Dwugłos: Oświatowa reforma PiS poprawi system kształcenie?
Rządowa reforma edukacji to niezbędna recepta na uzdrowienie polskiego szkolnictwa na każdym szczeblu czy może prosta droga do wprowadzenia chaosu i niepokoju? O opinie poprosiliśmy Lidię Burzyńską z PiS i Joannę Kluzik-Rostkowską z PO.
TAK
Lidia Burzyńska, posłanka PiS, wieloletnia nauczycielka, dyrektor zespołu szkół
Wprowadzana reforma systemu oświaty to zmiany konieczne, których domagają się rodzice, nauczyciele, przedsiębiorcy. O lepsze przygotowanie przyszłych studentów apelowały również uczelnie wyższe.
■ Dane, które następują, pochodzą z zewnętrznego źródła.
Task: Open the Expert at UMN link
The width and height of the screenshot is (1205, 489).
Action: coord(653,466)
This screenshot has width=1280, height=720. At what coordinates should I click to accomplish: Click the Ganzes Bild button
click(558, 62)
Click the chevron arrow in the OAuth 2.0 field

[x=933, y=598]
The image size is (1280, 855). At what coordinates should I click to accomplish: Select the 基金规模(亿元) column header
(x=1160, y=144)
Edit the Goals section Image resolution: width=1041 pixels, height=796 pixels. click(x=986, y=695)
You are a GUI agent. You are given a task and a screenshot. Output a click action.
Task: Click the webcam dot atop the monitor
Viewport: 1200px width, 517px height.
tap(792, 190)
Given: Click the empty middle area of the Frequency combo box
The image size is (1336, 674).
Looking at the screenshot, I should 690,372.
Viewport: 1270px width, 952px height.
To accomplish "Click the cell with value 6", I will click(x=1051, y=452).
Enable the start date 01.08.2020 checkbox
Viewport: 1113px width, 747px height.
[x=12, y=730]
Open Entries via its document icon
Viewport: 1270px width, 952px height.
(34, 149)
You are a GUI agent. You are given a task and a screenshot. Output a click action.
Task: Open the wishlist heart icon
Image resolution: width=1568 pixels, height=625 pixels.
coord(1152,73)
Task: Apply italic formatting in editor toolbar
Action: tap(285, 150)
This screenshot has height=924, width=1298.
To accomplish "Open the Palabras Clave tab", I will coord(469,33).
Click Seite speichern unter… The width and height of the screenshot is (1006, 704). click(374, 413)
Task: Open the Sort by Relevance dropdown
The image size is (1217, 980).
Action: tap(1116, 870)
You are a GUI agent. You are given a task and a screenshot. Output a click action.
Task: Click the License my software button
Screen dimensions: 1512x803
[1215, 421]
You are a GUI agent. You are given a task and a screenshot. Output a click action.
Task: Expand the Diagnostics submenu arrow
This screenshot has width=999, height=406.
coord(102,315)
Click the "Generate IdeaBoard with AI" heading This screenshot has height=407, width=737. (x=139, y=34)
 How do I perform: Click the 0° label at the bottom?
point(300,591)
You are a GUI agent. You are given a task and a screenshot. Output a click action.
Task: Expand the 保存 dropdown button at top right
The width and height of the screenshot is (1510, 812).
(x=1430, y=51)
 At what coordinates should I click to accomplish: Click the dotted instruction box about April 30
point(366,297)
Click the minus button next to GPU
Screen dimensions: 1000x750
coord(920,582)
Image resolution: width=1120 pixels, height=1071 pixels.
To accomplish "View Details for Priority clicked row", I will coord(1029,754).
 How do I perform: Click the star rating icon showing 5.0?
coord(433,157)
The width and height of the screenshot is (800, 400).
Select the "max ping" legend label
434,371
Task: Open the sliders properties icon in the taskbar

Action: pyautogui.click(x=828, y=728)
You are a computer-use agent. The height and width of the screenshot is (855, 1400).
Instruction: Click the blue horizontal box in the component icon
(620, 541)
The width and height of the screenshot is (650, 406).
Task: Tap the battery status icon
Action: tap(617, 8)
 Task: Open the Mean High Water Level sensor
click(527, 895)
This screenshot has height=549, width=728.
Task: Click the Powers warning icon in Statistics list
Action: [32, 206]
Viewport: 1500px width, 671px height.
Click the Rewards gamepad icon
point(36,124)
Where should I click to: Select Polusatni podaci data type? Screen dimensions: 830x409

Ośmioletnia szkoła powszechna wraz z wzmocnieniem edukacji wczesnoszkolnej, czteroletnie liceum, pięcioletnie technikum oraz szkoły branżowe, to etapy edukacyjne, dzięki którym młodzi Polacy nie tylko będą, tak jak ma to miejsce obecnie, świetnie wyćwiczeni w rozwiązywaniu testów, ale będą umieli współpracować z innymi, radzić sobie z zadaniami praktycznymi. Po raz pierwszy o zmianach rozmawialiśmy z wszystkimi zainteresowanymi środowiskami. Na każdym etapie edukacyjnym mają one na celu doprowadzić do wykształcenia absolwenta, który po 12 latach nauki będzie w pełni świadomy i przygotowany do dalszej edukacji.
NIE
Joanna Kluzik-Rostkowska, była minister edukacji z ramienia Platformy Obywatelskiej
Czy reforma PiS poprawi system kształcenia? Absolutnie nie. Nawet PiS nie ma dobrej odpowiedzi na pytanie, jaki efekt ma przynieść. Oczywiście, poza sentymentalnym powrotem do przeszłości, czyli do szkoły, od której cały świat odchodzi. Wszyscy wiemy, że w XXI wieku wymagania, jakie stoją przed młodymi ludźmi są inne niż 20, 30 lat temu. Sam pomysł reformy jest kompletnie chybiony. To co minister zmienia nie jest problemem polskiej edukacji. Szkoła powinna przestawić się na poszukiwanie w uczniu potencjału i rozwijanie go. Do tego nagłe zwroty „akcji“ w przygotowywaniu zmian nie przyniosą niczego dobrego. Rożne informacje na temat możliwości prowadzenia szkoły w dwóch osobnych budynkach, wycofanie się ze zmiany nazwy, pokazują, że pierwsze decyzje minister są kompletnie nieprzemyślane. To powoduje ogromny chaos i niepokój.